2/4. IMAGINAIRE IMPÉRIAL ET GUERRE : L’ENRACINEMENT CULTUREL
Parler de culture n’est pas parler de génétique, ni d’« essence », ni de culpabilité collective. C’est parler de récits dominants, de hiérarchies symboliques, de représentations du monde transmises, normalisées et intériorisées. Dans le cas russe, de nombreux travaux récents montrent l’existence d’un imaginaire impérial structurant, dans lequel la guerre n’est pas une anomalie ou un accident, mais un horizon récurrent, et où l’expansion et la domination des périphéries sont perçues comme naturelles, voire nécessaires.
Ce qui a changé depuis 2022, c’est que cette dimension n’est plus seulement observable dans les discours du pouvoir, mais dans l’adhésion sociale qu’ils rencontrent. C’est précisément ce que Svetlana Alexievitch a formulé dans un constat tardif mais décisif : non pas l’idée d’une culture « violente » au sens simpliste, mais celle d’une culture dans laquelle la guerre est constitutive du récit collectif, de la grandeur nationale et de la place de la Russie dans le monde.
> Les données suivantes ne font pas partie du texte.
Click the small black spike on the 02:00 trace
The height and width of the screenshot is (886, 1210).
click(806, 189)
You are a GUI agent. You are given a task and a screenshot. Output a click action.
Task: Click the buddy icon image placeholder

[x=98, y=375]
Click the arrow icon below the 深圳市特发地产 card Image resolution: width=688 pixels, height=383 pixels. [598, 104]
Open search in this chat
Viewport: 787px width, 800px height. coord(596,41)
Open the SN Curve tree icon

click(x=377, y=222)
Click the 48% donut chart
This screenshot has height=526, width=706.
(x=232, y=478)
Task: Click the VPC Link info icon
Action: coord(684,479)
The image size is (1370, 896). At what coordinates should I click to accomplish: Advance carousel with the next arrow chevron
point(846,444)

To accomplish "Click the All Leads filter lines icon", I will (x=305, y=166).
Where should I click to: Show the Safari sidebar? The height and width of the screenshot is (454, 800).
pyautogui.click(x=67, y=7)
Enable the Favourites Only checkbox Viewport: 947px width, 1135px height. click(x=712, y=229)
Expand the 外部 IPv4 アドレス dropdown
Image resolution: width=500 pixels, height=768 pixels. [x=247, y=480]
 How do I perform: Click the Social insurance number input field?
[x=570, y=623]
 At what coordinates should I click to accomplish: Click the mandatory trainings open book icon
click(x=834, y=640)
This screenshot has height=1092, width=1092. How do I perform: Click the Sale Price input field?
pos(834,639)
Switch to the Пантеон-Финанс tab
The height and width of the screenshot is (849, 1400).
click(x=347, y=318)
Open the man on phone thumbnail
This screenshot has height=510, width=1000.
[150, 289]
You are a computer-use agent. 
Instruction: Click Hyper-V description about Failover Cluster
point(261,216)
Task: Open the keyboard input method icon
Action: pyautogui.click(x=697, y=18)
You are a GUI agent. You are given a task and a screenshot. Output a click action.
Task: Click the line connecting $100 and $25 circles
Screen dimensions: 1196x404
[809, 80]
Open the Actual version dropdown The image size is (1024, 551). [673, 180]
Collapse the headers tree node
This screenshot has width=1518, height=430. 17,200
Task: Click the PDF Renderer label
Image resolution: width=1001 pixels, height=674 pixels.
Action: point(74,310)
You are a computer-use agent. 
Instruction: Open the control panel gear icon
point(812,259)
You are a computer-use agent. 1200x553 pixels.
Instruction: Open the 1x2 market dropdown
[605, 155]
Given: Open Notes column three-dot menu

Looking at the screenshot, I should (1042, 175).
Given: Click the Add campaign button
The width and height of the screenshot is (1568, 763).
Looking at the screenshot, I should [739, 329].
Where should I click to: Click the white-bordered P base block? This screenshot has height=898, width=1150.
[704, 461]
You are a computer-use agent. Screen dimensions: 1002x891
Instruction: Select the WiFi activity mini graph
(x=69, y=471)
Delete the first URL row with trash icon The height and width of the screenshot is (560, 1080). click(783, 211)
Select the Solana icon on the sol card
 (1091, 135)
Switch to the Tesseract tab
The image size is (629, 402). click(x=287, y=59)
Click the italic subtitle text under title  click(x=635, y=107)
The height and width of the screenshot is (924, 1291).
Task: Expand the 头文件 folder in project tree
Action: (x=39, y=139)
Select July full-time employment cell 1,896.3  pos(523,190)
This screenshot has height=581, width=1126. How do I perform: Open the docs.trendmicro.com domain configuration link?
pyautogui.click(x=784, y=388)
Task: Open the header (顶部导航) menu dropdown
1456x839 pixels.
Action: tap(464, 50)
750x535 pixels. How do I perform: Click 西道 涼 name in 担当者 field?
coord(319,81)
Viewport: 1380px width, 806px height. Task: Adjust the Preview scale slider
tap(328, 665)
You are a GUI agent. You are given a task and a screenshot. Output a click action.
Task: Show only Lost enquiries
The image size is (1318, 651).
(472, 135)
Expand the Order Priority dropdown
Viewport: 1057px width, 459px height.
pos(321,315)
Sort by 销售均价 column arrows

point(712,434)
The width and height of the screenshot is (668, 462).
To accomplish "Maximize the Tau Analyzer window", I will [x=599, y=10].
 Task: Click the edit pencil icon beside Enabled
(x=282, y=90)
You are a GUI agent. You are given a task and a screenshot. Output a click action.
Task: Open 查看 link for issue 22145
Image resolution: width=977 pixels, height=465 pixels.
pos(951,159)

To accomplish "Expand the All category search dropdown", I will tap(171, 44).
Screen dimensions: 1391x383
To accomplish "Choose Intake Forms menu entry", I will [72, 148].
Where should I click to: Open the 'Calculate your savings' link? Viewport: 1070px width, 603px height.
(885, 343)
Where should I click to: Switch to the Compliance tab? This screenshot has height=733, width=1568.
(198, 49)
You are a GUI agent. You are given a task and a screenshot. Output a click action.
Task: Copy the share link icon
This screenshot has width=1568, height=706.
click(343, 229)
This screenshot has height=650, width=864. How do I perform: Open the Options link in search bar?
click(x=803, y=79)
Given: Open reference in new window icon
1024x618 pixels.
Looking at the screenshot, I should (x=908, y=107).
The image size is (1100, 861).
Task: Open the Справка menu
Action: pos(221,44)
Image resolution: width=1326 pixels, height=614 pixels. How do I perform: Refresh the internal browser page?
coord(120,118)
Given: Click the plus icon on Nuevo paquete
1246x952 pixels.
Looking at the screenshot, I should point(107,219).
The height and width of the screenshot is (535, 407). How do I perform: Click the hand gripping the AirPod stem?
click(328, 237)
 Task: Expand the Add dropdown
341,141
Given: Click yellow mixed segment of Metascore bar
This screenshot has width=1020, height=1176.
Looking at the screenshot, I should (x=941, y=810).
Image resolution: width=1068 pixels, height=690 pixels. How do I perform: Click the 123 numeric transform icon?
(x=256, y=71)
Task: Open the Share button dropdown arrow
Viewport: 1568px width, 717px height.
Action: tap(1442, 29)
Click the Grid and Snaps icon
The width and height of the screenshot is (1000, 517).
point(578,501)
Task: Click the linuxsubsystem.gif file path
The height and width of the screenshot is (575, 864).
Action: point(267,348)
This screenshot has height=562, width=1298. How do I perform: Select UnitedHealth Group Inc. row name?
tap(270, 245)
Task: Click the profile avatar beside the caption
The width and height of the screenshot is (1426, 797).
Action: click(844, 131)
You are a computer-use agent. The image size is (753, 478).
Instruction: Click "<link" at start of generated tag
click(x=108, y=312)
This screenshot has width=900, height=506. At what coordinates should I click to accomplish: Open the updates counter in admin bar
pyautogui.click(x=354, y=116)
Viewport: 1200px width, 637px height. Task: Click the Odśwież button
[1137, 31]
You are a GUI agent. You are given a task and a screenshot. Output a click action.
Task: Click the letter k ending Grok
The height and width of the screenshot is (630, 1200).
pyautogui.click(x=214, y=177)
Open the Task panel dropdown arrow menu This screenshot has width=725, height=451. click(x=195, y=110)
L’invasion à grande échelle de l’Ukraine a agi comme un révélateur : la première à formaliser le lien entre culture russe et guerre est Anna Colin Lebedev, qui, à l’instar d’Alexievitch, a vécu en Russie et en URSS. Son analyse montre que ce n’est pas seulement le pouvoir politique qui agit : il existe un imaginaire culturel structurant et hiérarchisant, une véritable matrice de suprémacisme, qui rend la guerre à la fois pensable et légitime, en considérant l’Ukraine comme une périphérie subordonnée du centre impérial.